A sessão irá abordar três temas essenciais: como reconhecer, tratar e seguir a rinite alérgica.

Reconhecer
Frequentemente, a rinite não se apresenta como rinite. Mas então, onde é que se “esconde”? Muitas pessoas com RA referem ter “constipações” frequentes, ou têm tosse crónica, sono não reparador, referem fadiga ou têm rinossinusite ou asma mal controlada.

Na criança a rinite aparece mascarada, manifestando-se por tosse noturna, respiração oral, défice de atenção ou também como asma mal controlada.

A RA é uma doença inflamatória da mucosa nasal, clinicamente caracterizada por prurido nasal, crises esternutatórias, rinorreia anterior e/ou posterior e obstrução nasal, ocorrendo durante ≥2 dias consecutivos, >1 hora nos dias sintomáticos, sintomas reversíveis espontaneamente ou com tratamento.

A RA está muito associada a sintomas oculares (conjuntivite alérgica): lacrimejo, prurido, vermelhidão e edema.

Reconhecer
Quando é que não será rinite alérgica? Quando o doente tem sintomas unilaterais, rinorreia isolada ou rinorreia purulenta persistente, dor facial ou nasal, epistaxis unilateral ou recorrente, anosmia súbita, roncopatia ou SAOS, devemos suspeitar de outras causas.

O diagnóstico inicial é sempre clínico. Poderá estar indicado pedir MCDT perante a dúvida diagnóstica, presença de complicações, falência terapêutica ou planeamento de vacina anti-alérgica.

Tratar
O problema essencial do tratamento, não são os fármacos, é a estratégia. O erro clássico é reagir aos sintomas com prescrição de anti-histamínico ou corticóide nasal, muitas vezes comprado sem receita médica. Perante a persistência, adicionam antibiótico e, havendo falta resposta, ocorre resignação. A pessoa com RA continua a viver com os sintomas, com prejuízo da sua qualidade de vida e sem procurar ajuda.

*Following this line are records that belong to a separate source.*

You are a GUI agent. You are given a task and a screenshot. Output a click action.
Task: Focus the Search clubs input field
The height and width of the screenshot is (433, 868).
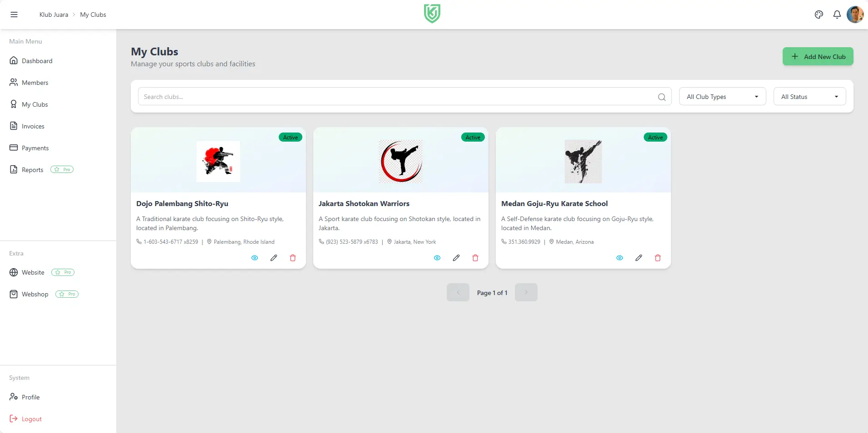tap(395, 97)
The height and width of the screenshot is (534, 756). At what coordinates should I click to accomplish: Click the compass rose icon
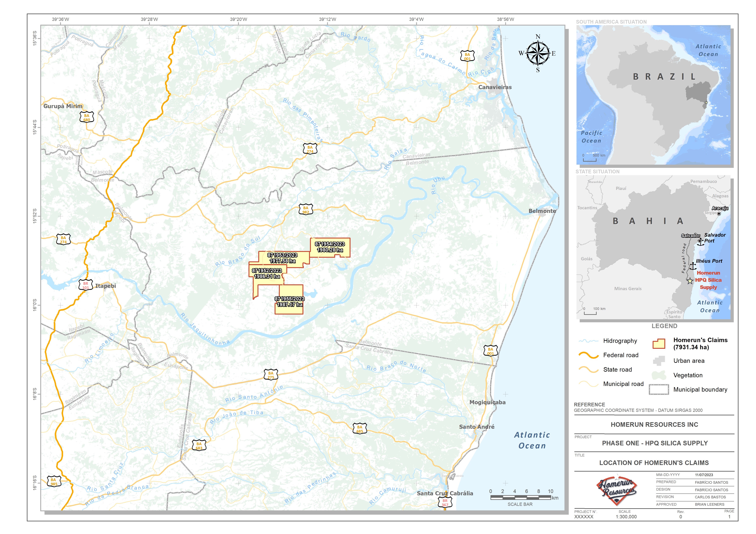[538, 53]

Necessitamos de uma mudança de paradigma. Em vez de tratarmos queixas de rinite, devemos passar a tratar pessoas com rinite. Para isso, é necessária uma estratégia que inclui medidas gerais, evicção de alergénios, tratamento sintomático com CSI e Anti-H1, educação do doente e imunoterapia específica, quando indicado.

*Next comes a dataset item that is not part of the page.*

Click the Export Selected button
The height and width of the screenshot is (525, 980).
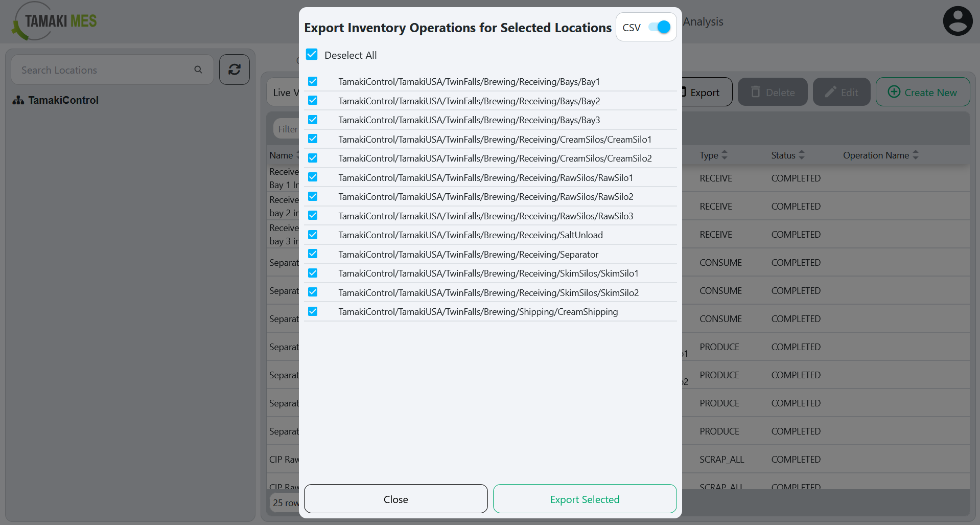coord(584,499)
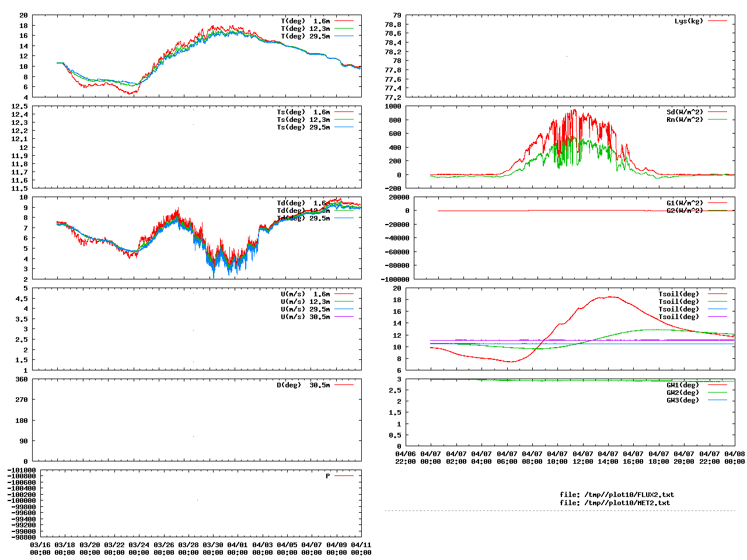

A sessão abordará as recomendações de tratamento farmacológico e não farmacológico da RA intermitente ligeira e persistente moderada/grave, a técnica correta do inalador e quando pensar em vacinação anti-alérgica.

Seguir
A maior falha é o abandono. O que interessa mais valorizar é como a pessoa com RA está hoje/recentemente. É possível avaliar o controlo em 30 segundos com 3 perguntas-chave: Dorme bem? Precisa de medicação de alívio frequentemente? Tem limitação no dia-a-dia? Se responde não às 3, a rinite não está controlada. O tratamento farmacológico implica decidir quando subir, manter ou descer a medicação.